The allegations of fraud underscore the need for guardrails to protect the integrity of charitable support for insurance premiums. The U.S. Health and Human Services Office of the Inspector General has provided standards for third-party assistance in the payment of insurance premiums to bar specific practices that might steer patients into particular plans or to particular health care providers. Those standards have served patients well for almost 20 years as AKF has helped them with the cost of premiums for Medicare, Medigap, COBRA, employer group health and, since the passage of the Affordable Care Act, insurance Marketplace policies. Those guardrails can and should be continuously strengthened.

ESRD patients who choose to get coverage in the Marketplaces often need help paying for their policies. Even with the subsidies provided by the federal government, these patients often cannot afford the remaining monthly payments. This is a population that is overwhelmingly unable to work because of their medical condition. They need help and federal and state policymakers need to reject the efforts of the health insurance industry to take it away.

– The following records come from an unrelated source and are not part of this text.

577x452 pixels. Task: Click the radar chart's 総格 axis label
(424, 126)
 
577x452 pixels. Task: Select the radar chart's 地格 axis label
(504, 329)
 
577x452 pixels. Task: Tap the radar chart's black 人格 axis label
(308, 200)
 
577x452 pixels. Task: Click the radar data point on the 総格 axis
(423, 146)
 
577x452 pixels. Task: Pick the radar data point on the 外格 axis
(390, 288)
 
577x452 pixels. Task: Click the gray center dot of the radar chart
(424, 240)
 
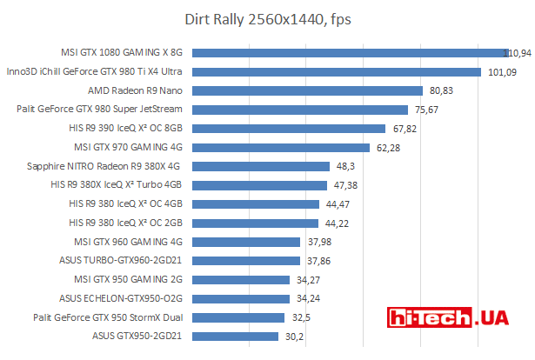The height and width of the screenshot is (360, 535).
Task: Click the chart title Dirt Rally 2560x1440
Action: (x=267, y=19)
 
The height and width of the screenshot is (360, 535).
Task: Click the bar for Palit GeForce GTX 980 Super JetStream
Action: (x=299, y=110)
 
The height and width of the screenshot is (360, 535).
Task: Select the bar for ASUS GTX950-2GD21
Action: (x=234, y=336)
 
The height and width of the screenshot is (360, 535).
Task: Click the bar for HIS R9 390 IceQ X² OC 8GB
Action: (x=288, y=129)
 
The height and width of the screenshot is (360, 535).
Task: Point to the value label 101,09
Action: (x=502, y=72)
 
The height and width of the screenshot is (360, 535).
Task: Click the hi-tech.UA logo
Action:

The Patient Protection and Affordable Care Act of 2010 was a historic step to guarantee people with chronic conditions the right to choose the coverage they need and get the help they can to pay for it. Let’s not let insurers treat charitable assistance the way they once treated pre-existing conditions. ESRD patients – and others like them – must have access to the care they need to stay alive.

LaVarne A. Burton is the President and Chief Executive Officer of the American Kidney Fund, the nation’s leading non-profit working on behalf of the 31 million Americans with kidney disease.